**Exercise data**

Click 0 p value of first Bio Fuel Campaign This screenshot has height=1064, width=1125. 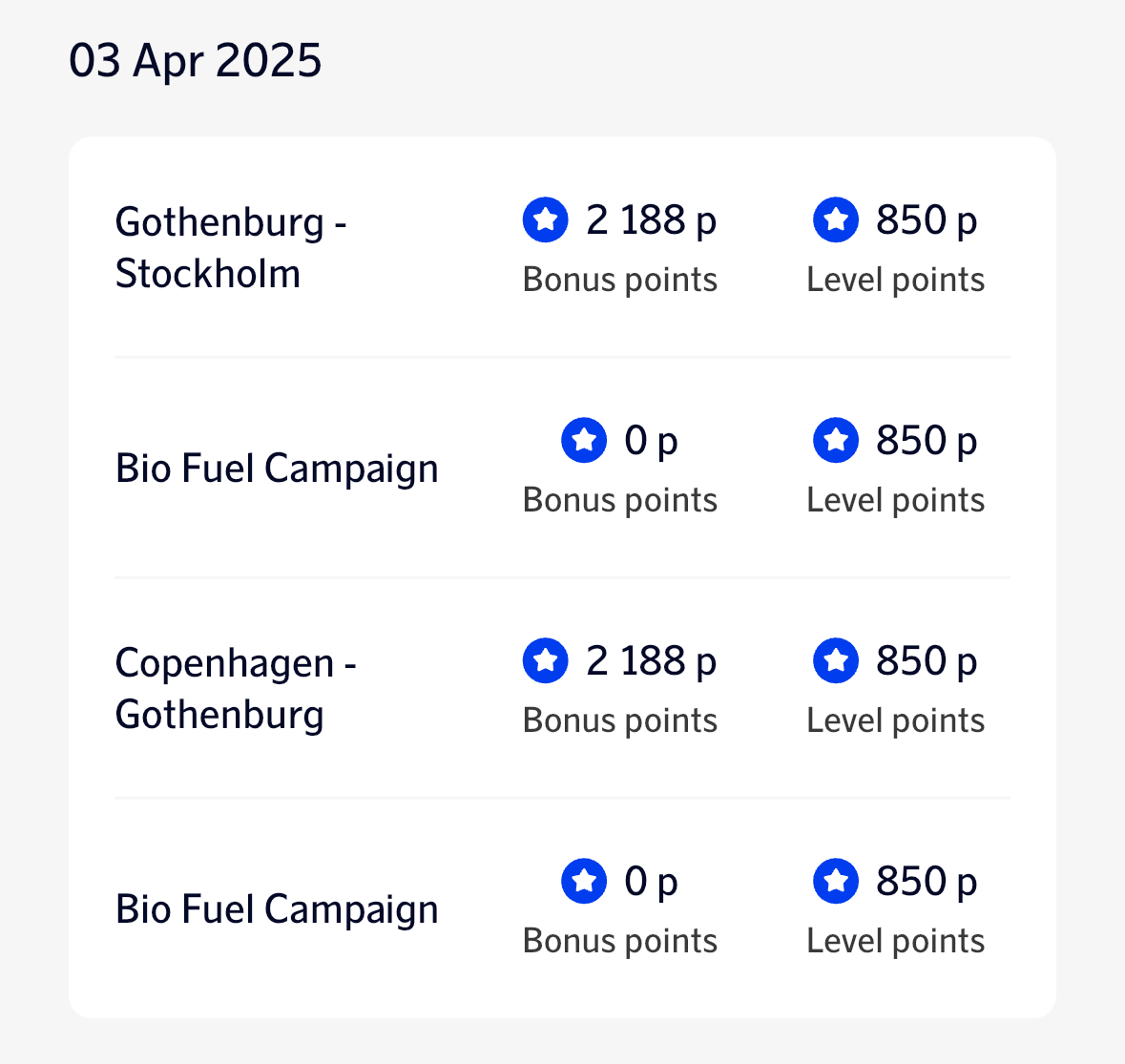coord(651,441)
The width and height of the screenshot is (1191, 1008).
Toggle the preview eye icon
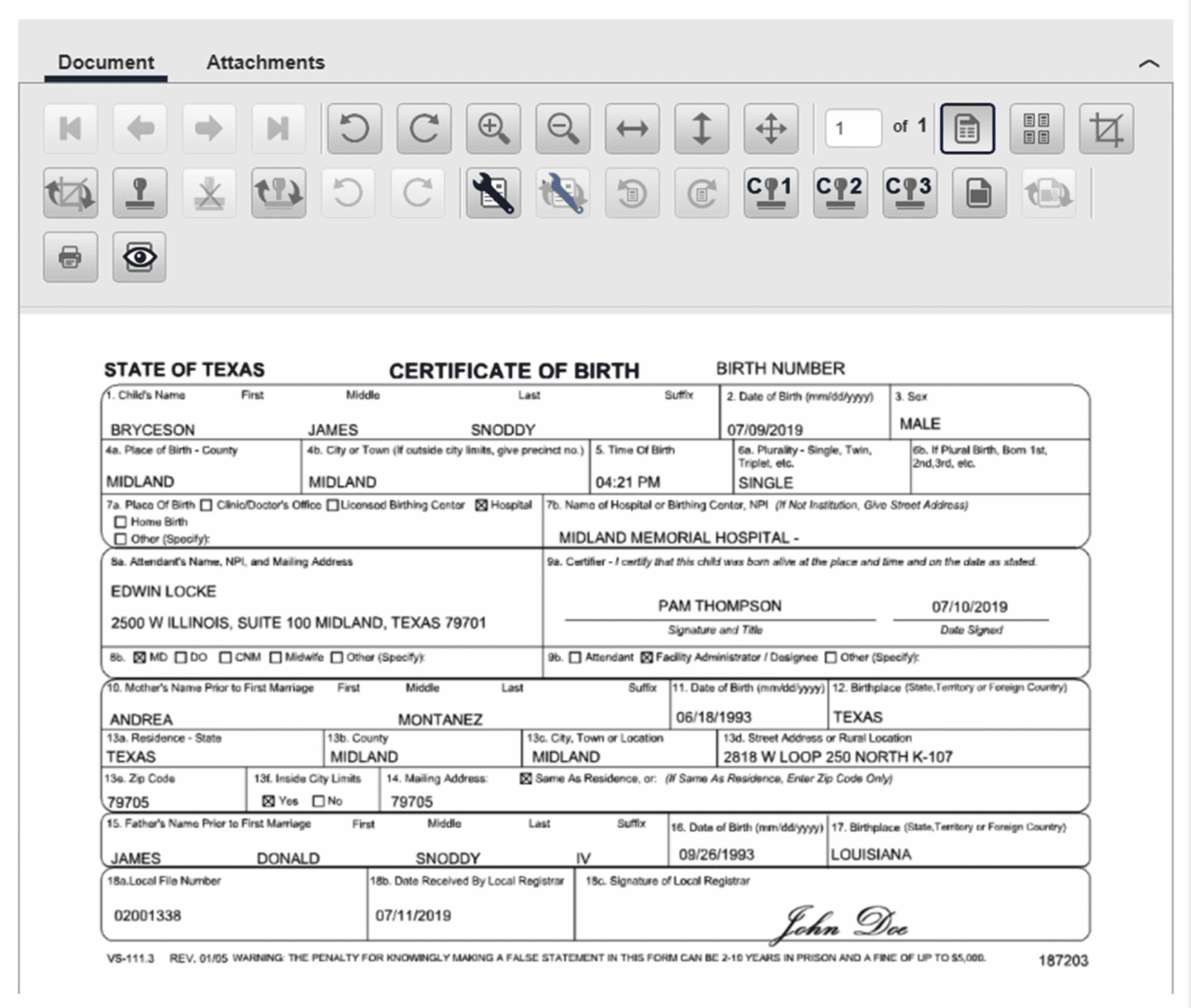click(139, 258)

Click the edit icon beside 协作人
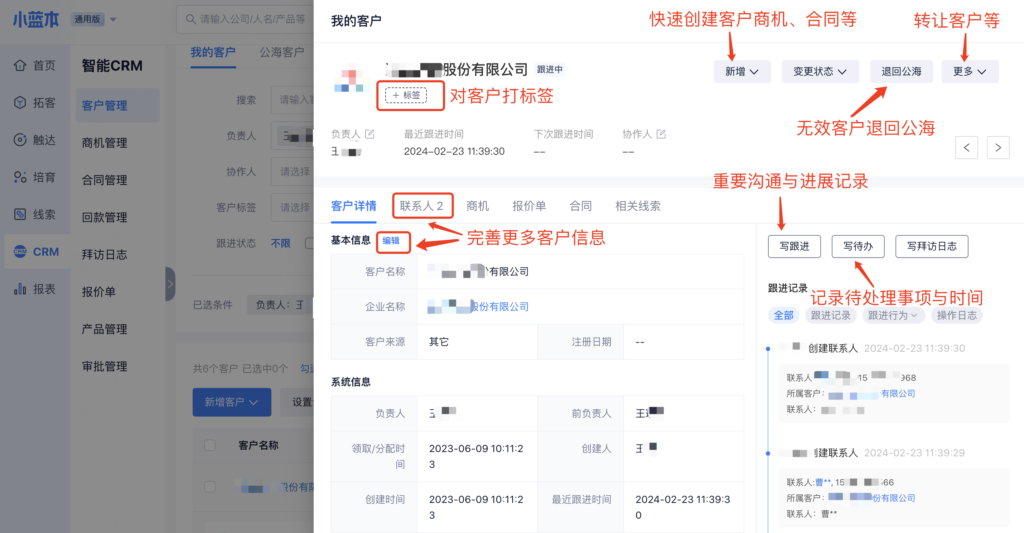point(661,134)
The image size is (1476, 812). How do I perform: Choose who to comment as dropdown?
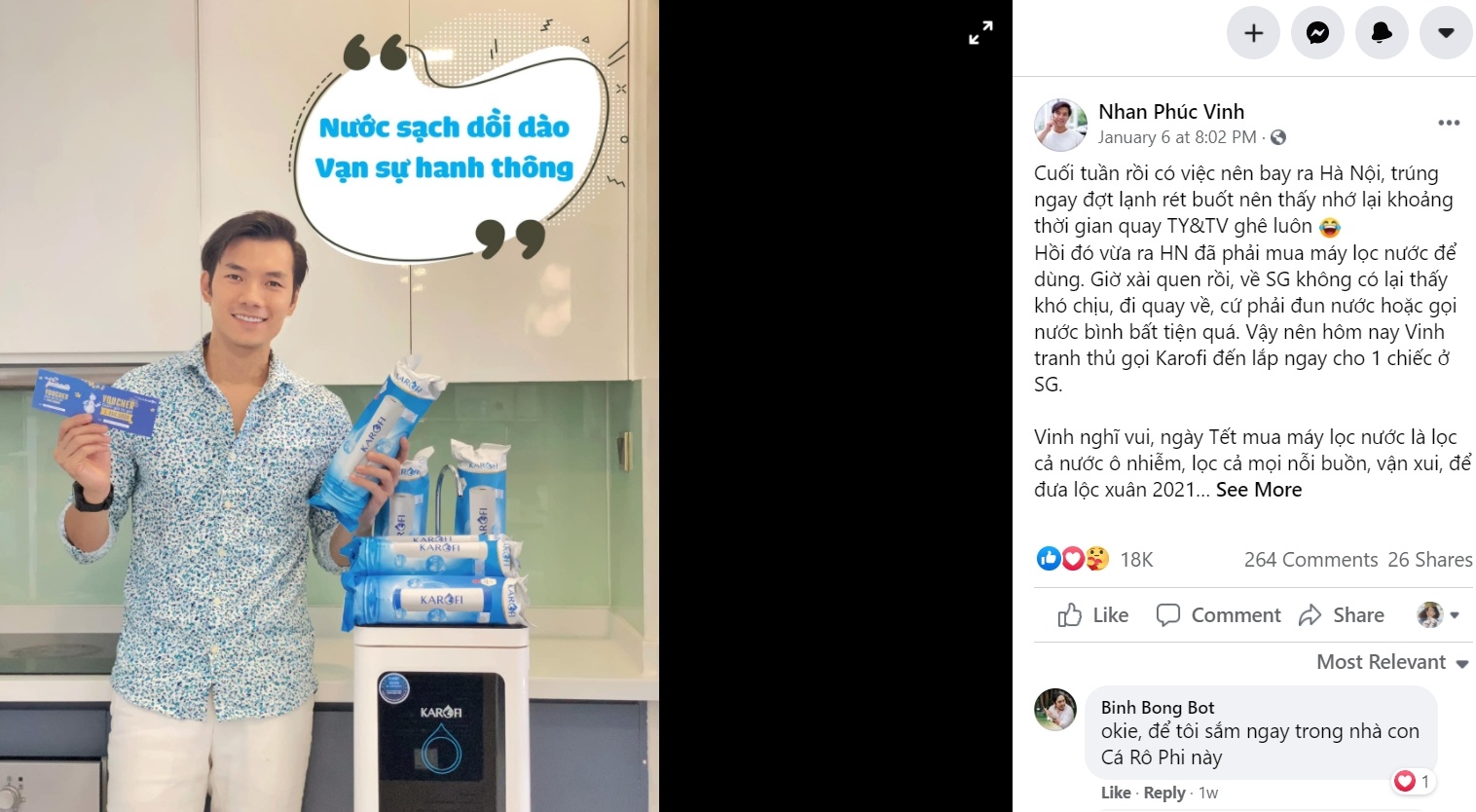tap(1438, 615)
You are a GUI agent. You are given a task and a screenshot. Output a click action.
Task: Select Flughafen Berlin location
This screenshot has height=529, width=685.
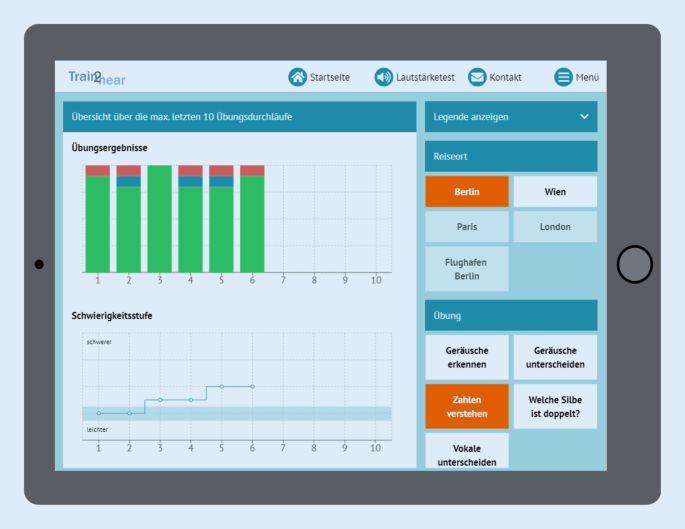click(467, 269)
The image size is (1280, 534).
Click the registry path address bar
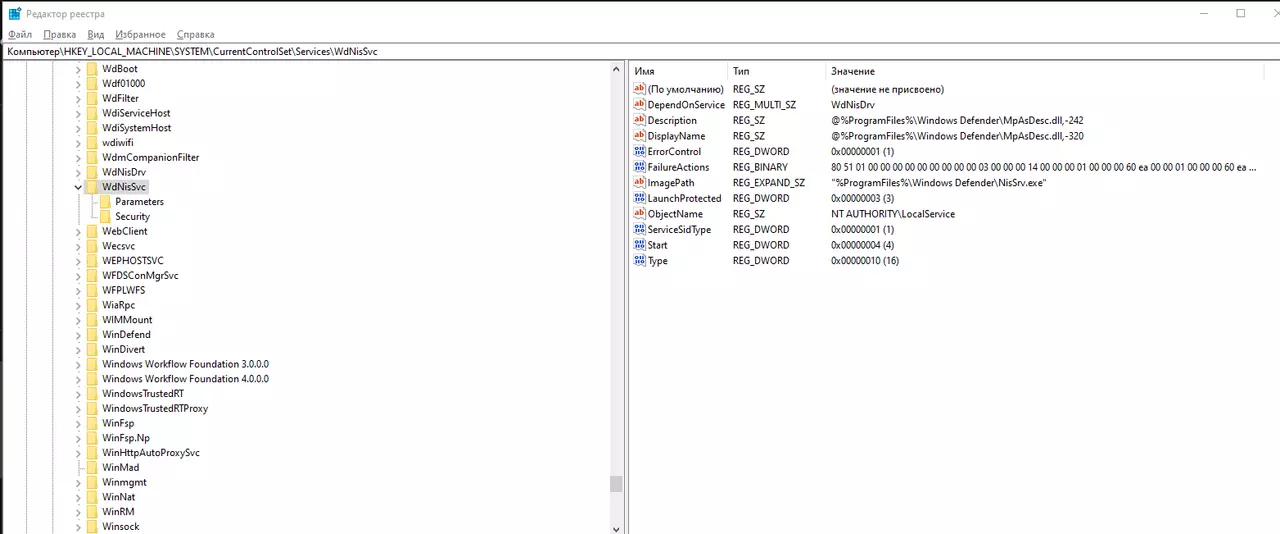coord(640,51)
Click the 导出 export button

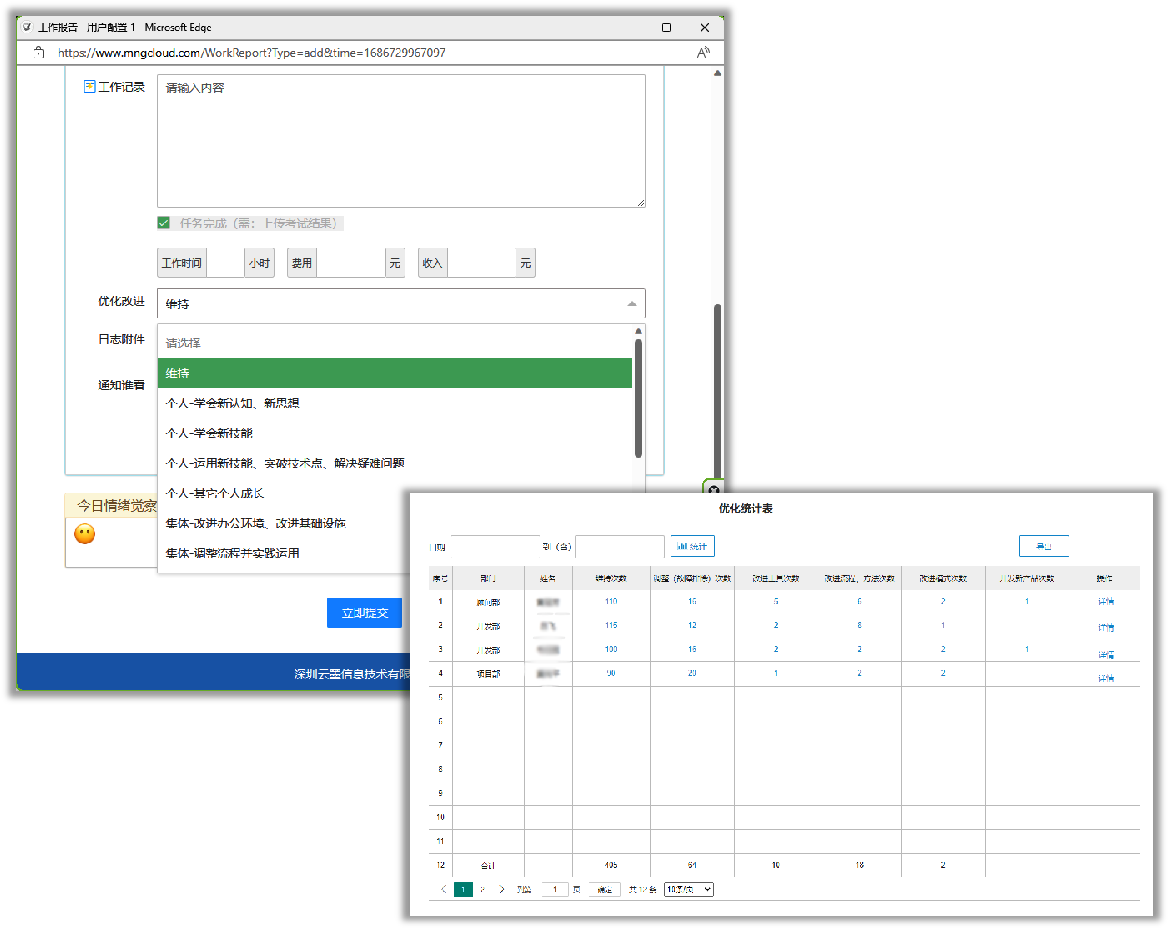(x=1043, y=546)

**Activity**
Which lines run from the one that holds "This screenshot has height=529, width=685." to the final line of the records above? Return them exactly, and skip the pictures.

**Expected answer**
This screenshot has height=529, width=685.
click(467, 269)
The image size is (1280, 534).
Click the registry path address bar
coord(640,51)
Click the 导出 export button

(x=1043, y=546)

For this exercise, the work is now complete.